A guest blog by Ben Amunwa, barrister at 36 Civil
It was the weekend and I found myself sat in a room full of barristers and judges, a little too much like how I spend some of my weekdays.
We were gathered for a compulsory training course run by Gray’s Inn for new practitioners (barristers of under four years’ advocacy experience). Most of my group, like me, were on the cusp of going from new to ‘established’ practitioners.
Our training included sessions on ethics and wellbeing, a mock trial before a recorder, cross-examination of imaginary police officers (a favourite past-time) and various interim applications for which we had to draft a skeleton argument.
The feedback from the trainers on our skeletons stuck with me.
We had all written far too much and probably double what was required. The average length was around 10 pages (mine was a more modest eight). I wondered why.
Our loquaciousness may have been magnified under the lens of a formal assessment, but even so, weren’t we wordy?
It may be that the law itself in some areas is becoming increasingly complex – requiring detailed explication and referencing – a regrettable trend that will probably accelerate post-Brexit.
Given that I earn a living by speaking and writing in English at some length, brevity may seem antithetical to me. I’m heavily invested in its opposite number. Becoming a lawyer opened deep reservoirs of language that I hadn’t realised I had access to. I could spend over five hours talking and still have plenty left to say.
But in law, brevity is golden.
It takes courage, restraint and not a little nous to use brevity in your oral and written advocacy.
Here are three reasons why it’s so important.
Judges will thank you for it
Every day, judges are inundated with reams of garbage, from the county court right up to the Supreme Court. By ‘garbage’, I’m referring to information that may be interesting academically but is unnecessary to determine the issues in a case.

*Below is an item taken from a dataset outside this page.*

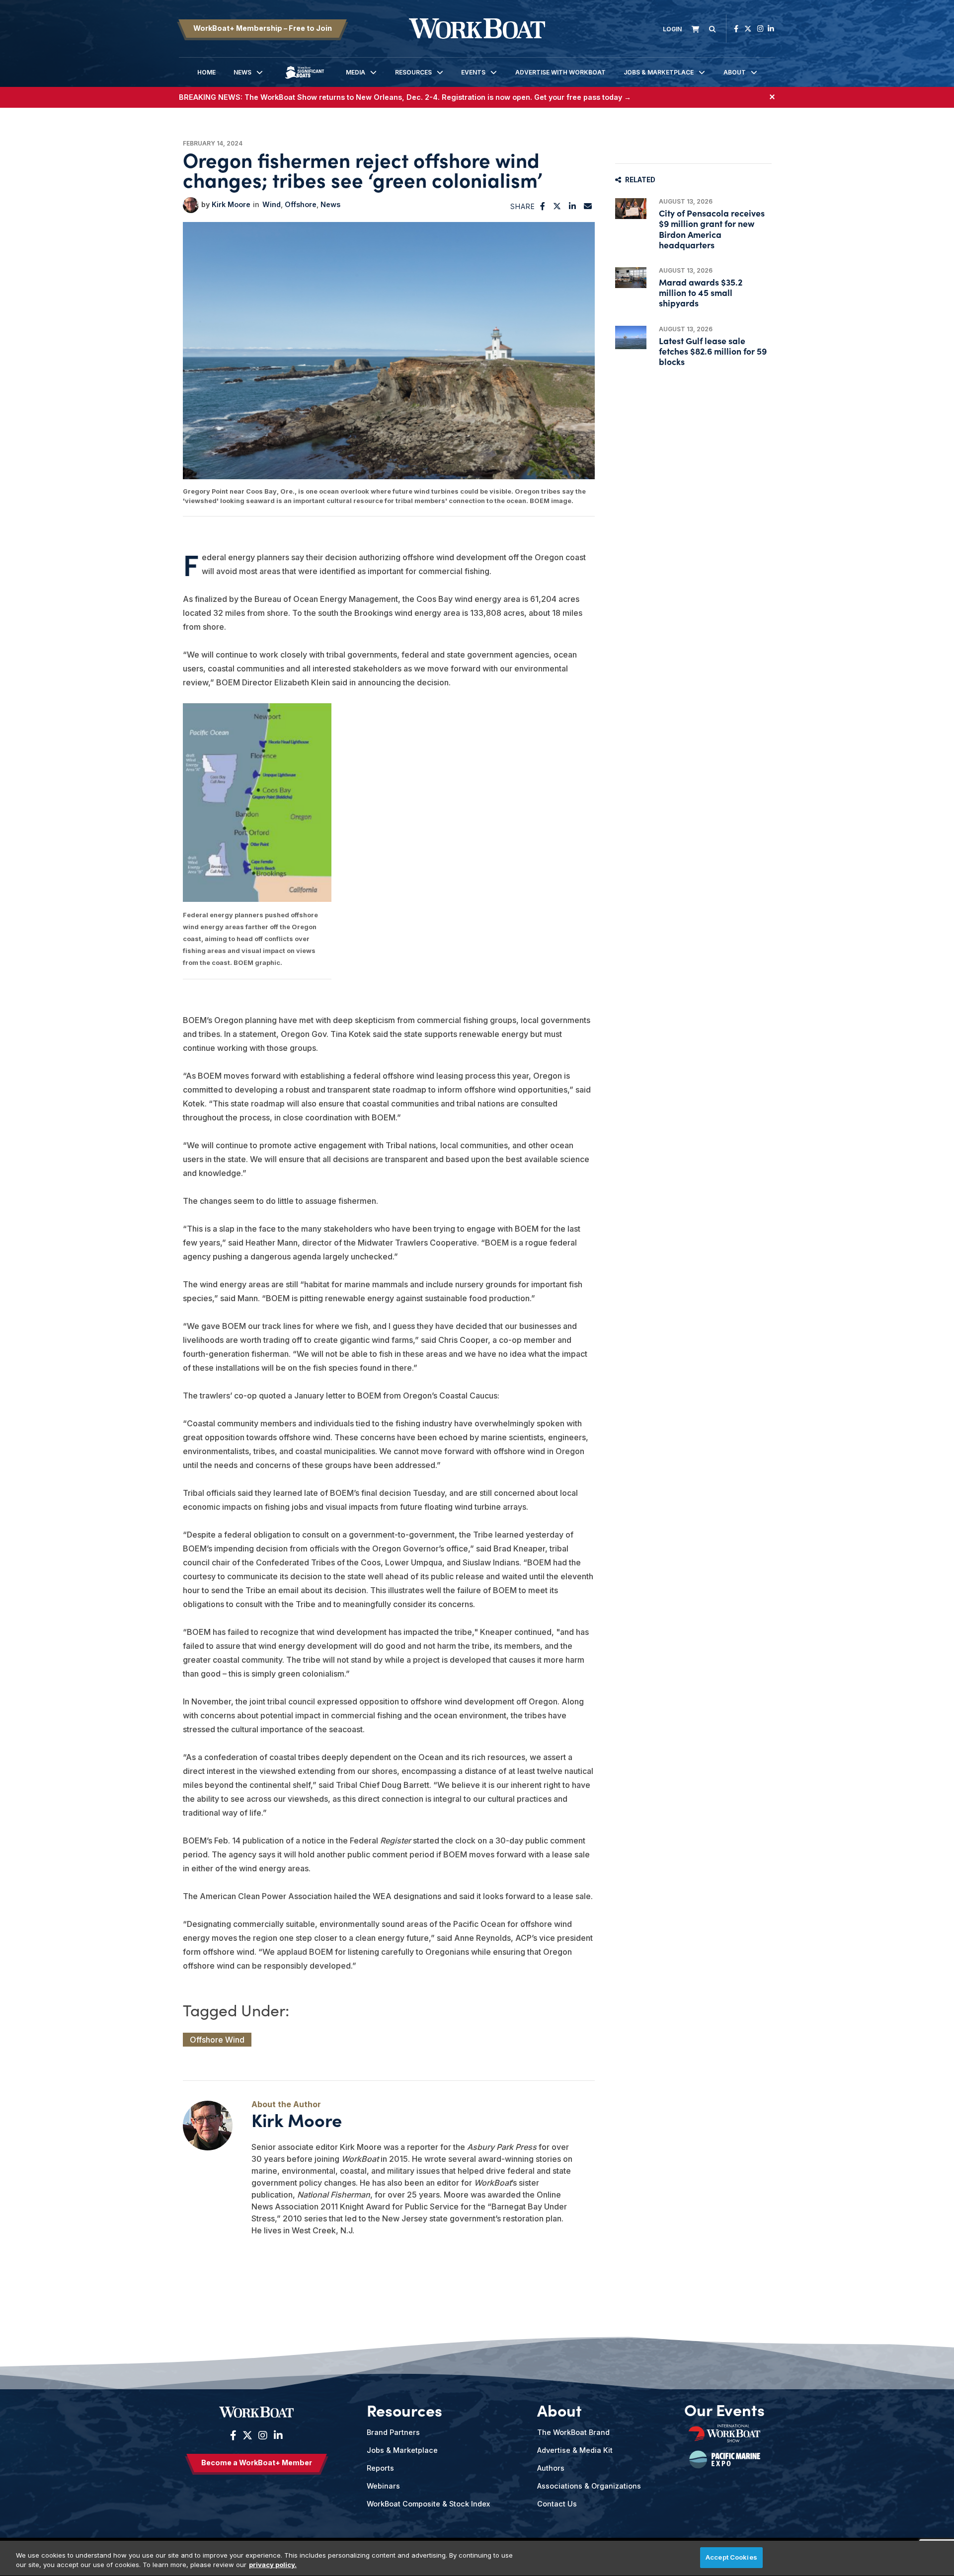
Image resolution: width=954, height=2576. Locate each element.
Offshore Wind (217, 2040)
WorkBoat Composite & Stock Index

I see this all the time. Lawyers politely hand up a wodge of interesting but largely irrelevant case law or evidence to the judge on the day of a hearing, when they should know that the judge is unlikely to have had any time with the slowly disintegrating court file, not to mention spending precious hearing time poring over obscure legal authorities.

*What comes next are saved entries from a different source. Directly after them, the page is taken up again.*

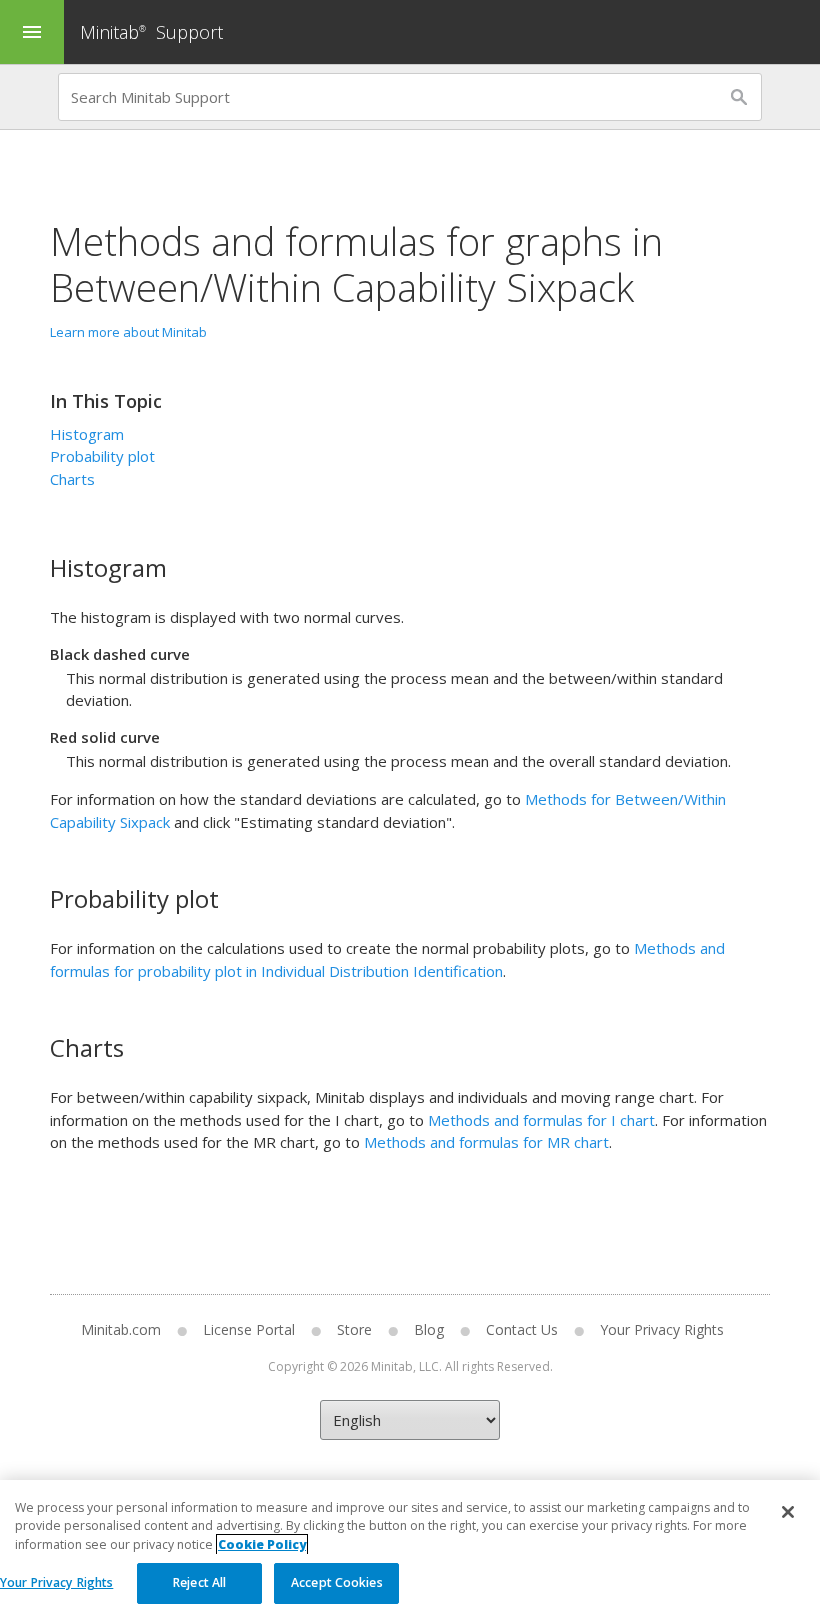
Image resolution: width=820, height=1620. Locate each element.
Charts (72, 479)
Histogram (87, 434)
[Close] (788, 1512)
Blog (429, 1329)
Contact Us (522, 1329)
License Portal (249, 1329)
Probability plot (102, 456)
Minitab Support (151, 32)
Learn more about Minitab (128, 332)
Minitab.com (121, 1329)
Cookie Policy (262, 1544)
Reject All (199, 1582)
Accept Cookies (337, 1582)
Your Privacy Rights (56, 1582)
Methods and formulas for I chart (541, 1120)
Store (354, 1329)
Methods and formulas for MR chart (486, 1142)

Why make judges’ lives even harder by adding unnecessarily to the textual burden? Of course, sometimes it’s necessary to have case law to hand – but it’s often better to hold onto it until it is needed, and even then, flag up the passages you rely on.
Your opponents won’t expect it
Indeed, the craftier ones will have been banking on your submission taking up enough time for them to complete a crossword, check the latest horseracing results, compose a tweet or three and just generally enjoy a breather.

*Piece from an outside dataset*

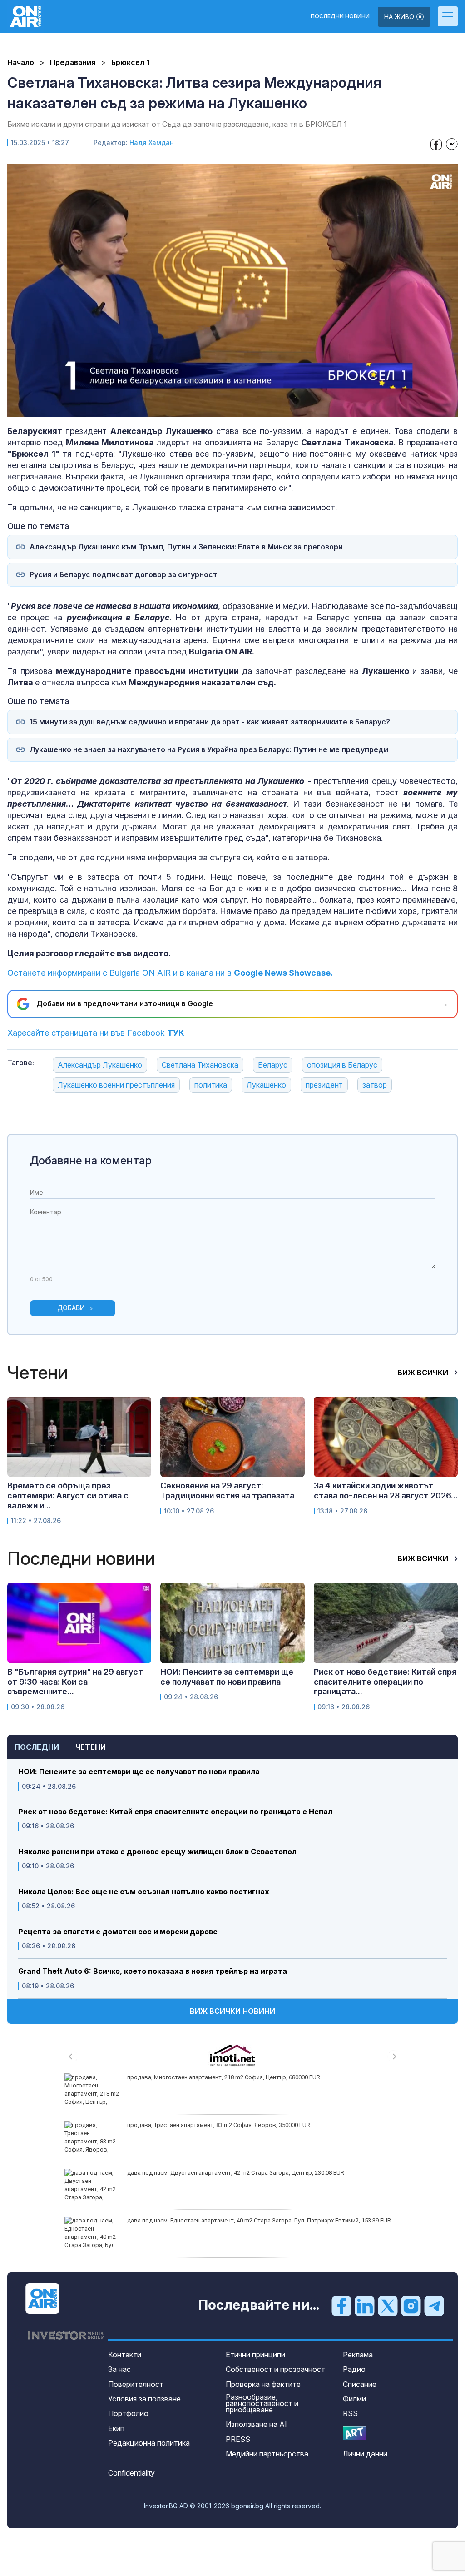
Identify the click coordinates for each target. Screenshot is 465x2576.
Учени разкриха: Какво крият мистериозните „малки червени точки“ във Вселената (243, 2172)
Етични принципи (255, 2354)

Your brevity can take them by surprise. If your opponent is represented by a lawyer, the chances are that once they start talking, they won’t be brief. The contrast between their style and yours can enhance the carefully weighed gravitas of your argument. The same principle applies to crisp written advocacy. When short, it’s refreshing.
As my erstwhile English literature teacher, Mr Nightingale, used to tell us in his colourful way, there’s a hierarchy to dramatic forms of communication. It goes: prose, poetry, music and then… silence.
While I haven’t yet had the occasion to present my submissions acapella, pacing oneself and knowing how and when to use silence, are among the advocate’s finer skills.
It can be empowering when, although you could say more, you don’t have to, because you’ve made your points confidently.
It’s better for your clients
If trust is to be restored and maintained in the legal profession, clients will need help to understand that the length of an argument does not necessarily mean that it is a good one.
Once that’s understood, there’s really little benefit in vast amounts of legal work conducted by the sector every day. Lawyers spend an inexcusable amount of time on wasteful correspondence, emails and submissions that are largely designed to justify their billing, with the added bonus of antagonising opponents.
This type of conduct is in nobody’s interests except the lawyers.
Don’t get me wrong. There are cases and even whole jurisdictions where lengthy argument is required, expected or tolerated (just as there are occasions when prolixity is discouraged and punished in costs). Submissions in a summary procedure do not call for the same length and complexity as those is a multi-track trial.
Sometimes length is unavoidable, but it doesn’t always have to be that way. Be brief as you can and make it count.